A muffled thud and crack resonated in her ears as the waterspout smashed the skiff to splinters. Her kimono tore away. She was sure she heard the dragon equivalent of “blech” as it spit it out.

And then—silence.

Ryô floated in the liquid blue ice. Shadows stirred in the depths. The dragon rose up in front of her, ruby eyes gleaming, steam hissing from its nostrils as it slowly coiled around her.

“Princess Ryô,” the dragon said again, its voice reverberating like a Buddhist temple bell. “The time has come for us to conclude our covenant.”

“What covenant?” She should be frightened but instead thought it decidedly odd that she should be carrying on a conversation with this massive mythological creature.

The dragon brought its snout up to the end of her nose. “The great diviner Abe no Seimei impressed me into the service of your family and sealed me within these shores. The authority to free me courses through your veins. To do so was your vow.”

“I didn’t promise anything. Besides, what authority? My father is cloistered. The Southern Court neither rules nor reigns.”

“For centuries your ancestors have bargained with me for what they felt fate denied them, and when I refused, used the compass circle to force my will. Confined though I may be, I am a creature of the law. Every favor exacts its price. Your mother understood that much when she pled for your life in exchange for her own.”

Now Ryô bridled. “I never knew.” She didn’t doubt that the dragon spoke the truth about a covenant with her family—she felt it in her heart and bones—but was no more prepared to trust a dragon than the shogun or his lackeys.

The serpent’s torso tightened its hold even as it wavered and began to grow indistinct. “Twice I have brought you back from the grave—at your birth and today. The debt has been repaid. Your third life is mine. When the time comes, you will deed it back to me.”

“What would I gain from the exchange? My father restored to the throne?”

The serpent glowered at her. “Do not bore me with your trivial wars and your piddling politics. I am Kala Sarpa, the Serpent of Time. I am eternal. My patience is not. But if persuasion is what you desire then persuasion you shall have.”

With that, the creature dissolved into a billion bubbles of turquoise light.
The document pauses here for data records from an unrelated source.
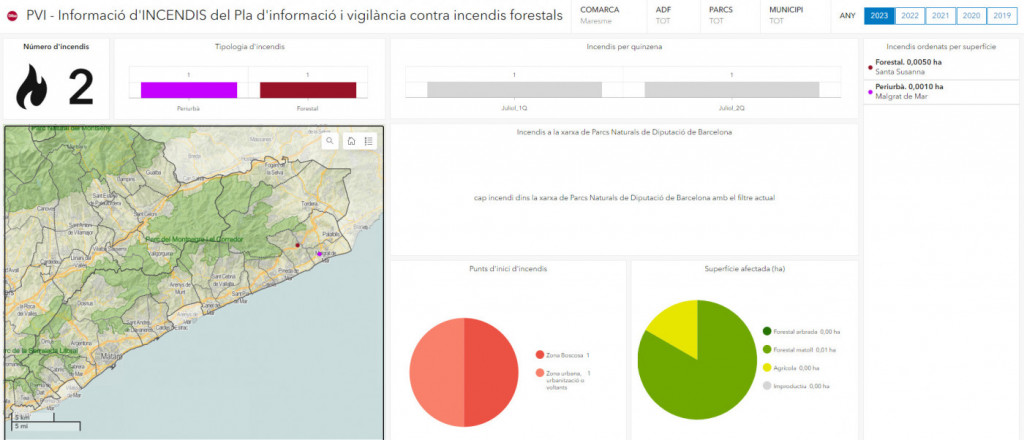
Task: Click the map home extent icon
Action: coord(352,141)
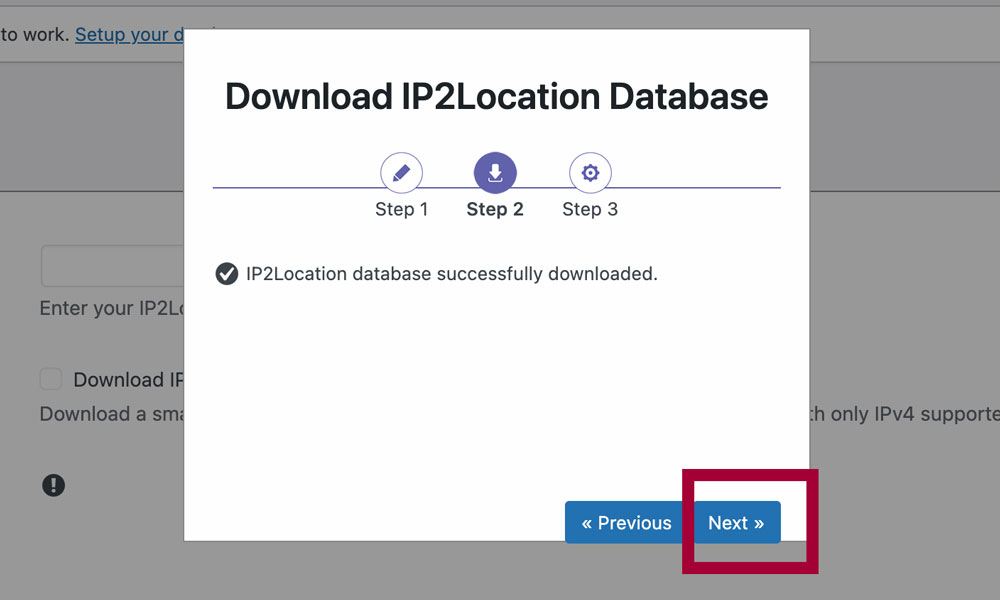Click the "Download IP2Location Database" heading
Image resolution: width=1000 pixels, height=600 pixels.
496,97
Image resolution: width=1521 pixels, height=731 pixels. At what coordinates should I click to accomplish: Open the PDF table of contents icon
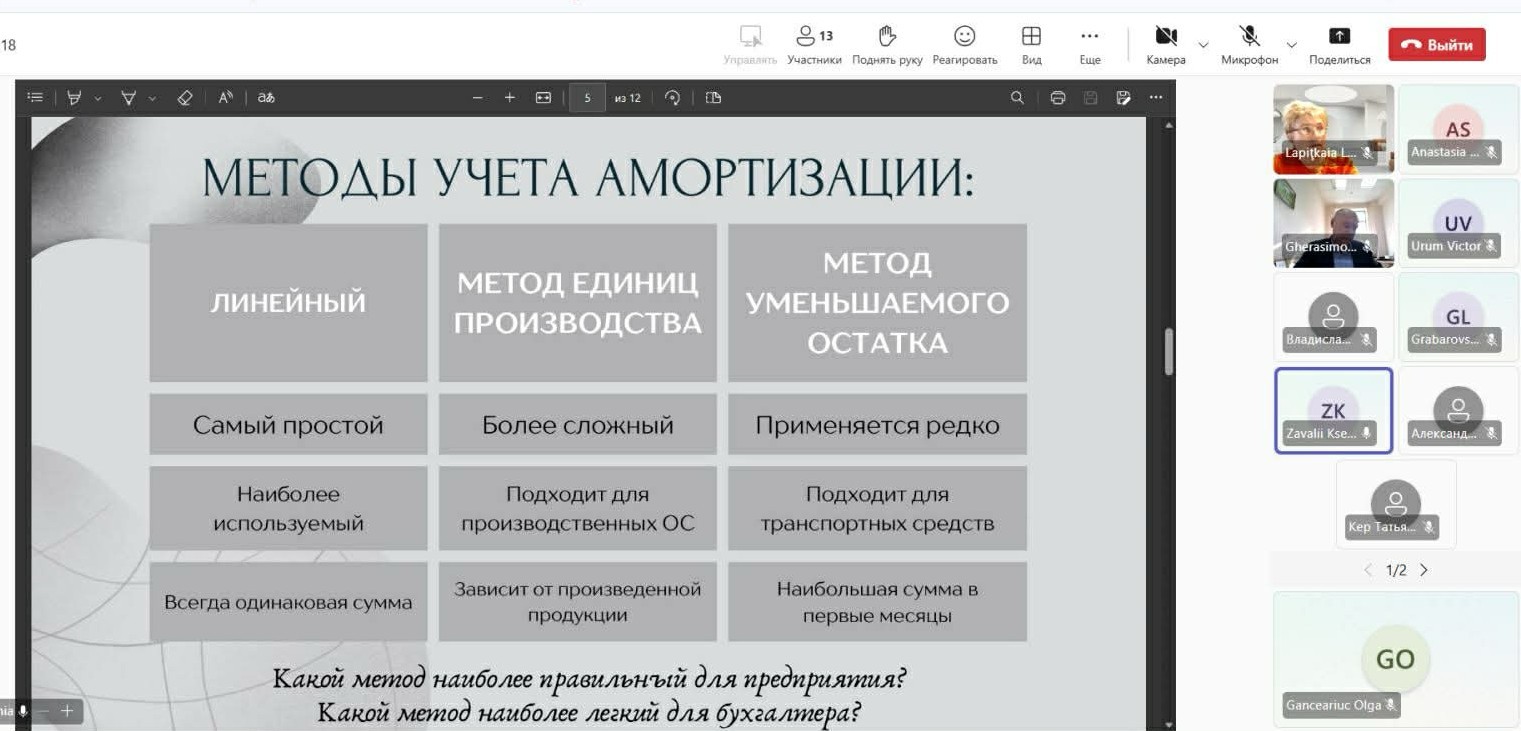pos(35,98)
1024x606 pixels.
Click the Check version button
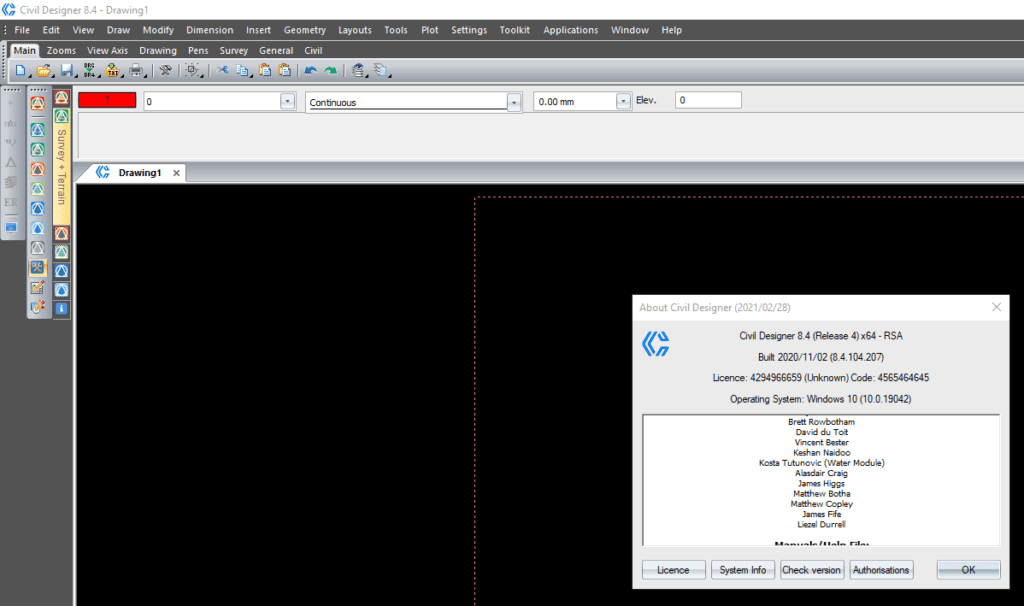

The iridescent column shot upwards, catapulting Ryô out of the water like a spinner dolphin breaching the surface. She tumbled through the air and splashed down on her back.

Ryô floated there, stunned but conscious, gazing up at the dark blue and coal-gray sky. Bright rays of sunlight burned through the clouds and flashed across the water.


Sen’s cry was followed by a louder commotion from the shore. Koreya’s scarred face glared down at her. The water came up to his waist. The dragon had thrown her halfway across the bay.

Koreya seized her by the front of her under-kimono and dragged her to the dock and tossed her onto the deck. The impact drew from her an excruciating groan. Her back was on fire.

Sen ran down the dock. “Damn you!” she shouted, hitting him hard enough to knock him on his heels.

He rocked forward and sent her sprawling. He was barely taller than the lanky Sen but weighed half as much more. “The little bitch is your responsibility! Much worse things are bound to happen if you don’t bring her to heel. I will not spare the rod when she resides under my roof!”

Sen sprang to her feet. Before she could throw herself at him again, Ryô gasped, “Sen, what’s a compass circle?”

The incongruity of the question stopped them both in their tracks. The tension broken, deprived of the fight he was itching for, Koreya cursed under his breath and stomped down the dock.